Some farmers in Alabama are already bracing for that impact. Eric Blankenship, a farmer who happens to be the Abbeville Police Chief, has a 500-acre farm. He has been watching diesel prices and projections and said he is very concerned about the future for all farmers in his area.

"My farm is not a big farm... All I do is I have cows on it," said Blankenship. "But you know, that's not my primary source of income, it's my secondary But it would still be a huge impact on a lot of people."

Blankenship said he used to row-crop around 2,000 acres.
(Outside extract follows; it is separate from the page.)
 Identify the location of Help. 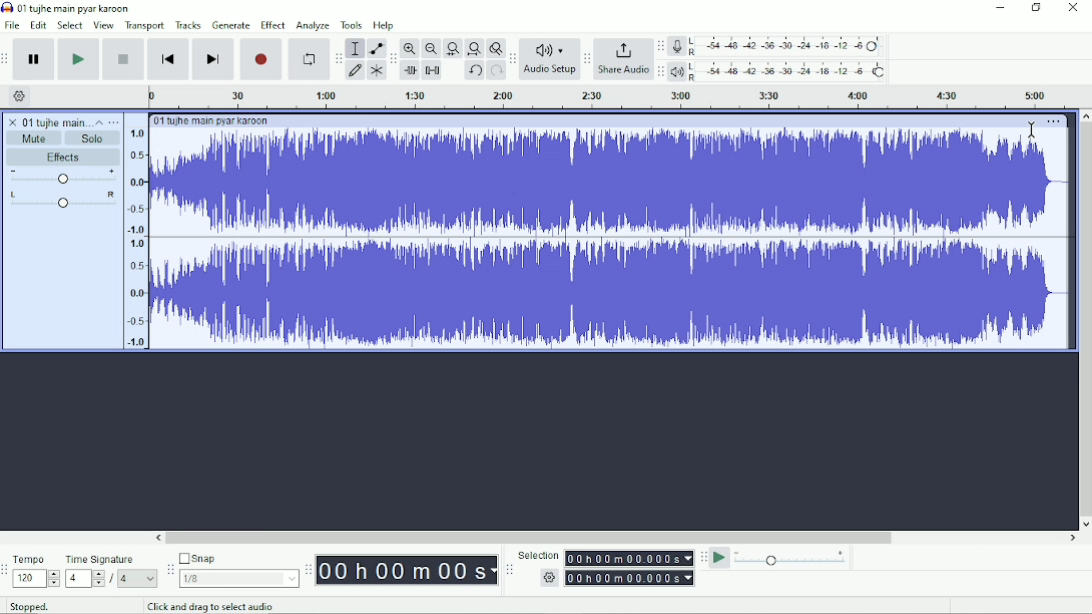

He still tends some of his land and said he has already noticed that fertilizer prices have presented another challenge.

"I had some seed oats that I fertilized," Blankenship said. "The same fertilizer I bought last year for $250 a ton, I paid $640 a ton for it a month ago... The input costs aren't worth what your commodity prices are."

With no real relief in sight, the price of diesel is expected to continue to rise in the U.S.

Multi Service Fuel Card provided the following tips to save on diesel:

  1. Turn your engine off. Excessive warm-up times can really sap the diesel fuel used, so avoid idling to help save fuel.

  2. Use shore power when you can. This is also commonly known as truck stop electrification, and it allows drivers to plug in rather than idling and help to cool the vehicle while stopped. It’s estimated that shore power can save as much as $3,240 annually!

  3. Avoid revving the engine. Get to your next gear slowly rather than as quickly as possible. It might be a little less fun, but it’s also a lot lighter on the wallet.

  4. Find your engine’s sweet spot and run with it. Once you achieve your cruising speed, operating in the peak torque zone gives you the best possible horsepower and diesel fuel mileage.

  5. Use your air conditioner as sparingly as possible. Running the air uses fuel, so if you can avoid using it, do so to save some money.

  6. Anticipate upcoming traffic lights. Avoiding a complete stop can help to save fuel. If you can see the light is about to turn green and you can safely just slow down enough without stopping, you’ll use less fuel.

  7. Maintain an extended following distance. The farther back you are from the vehicle ahead of you, the less likely you’ll have to make stops. And stopping less means preventing unnecessary acceleration due to braking.

  8. Lower your average highway speed. This goes against the idea of getting there quicker, but every mile per hour over 55 lowers your fuel economy by 0.1 miles per gallon.

  9. Don’t punch the throttle. Use smooth, steady fuel acceleration in order to avoid fuel burn spikes.

  10. Utilize your cruise control. Maintaining a consistent speed through cruise control allows you to avoid using the throttle to climb hills.

  11. If possible, use truck stops at the top of hills. Stopping at the top of a hill allows you to ease back onto the highway downhill, which requires less fuel. Use your Multi Service Fuel Card truckstop locator for alternatives.

  12. Avoid accelerating needlessly while not using cruise control. When approaching the top of a hill, let the truck’s momentum carry it over in order to avoid hitting the throttle too much.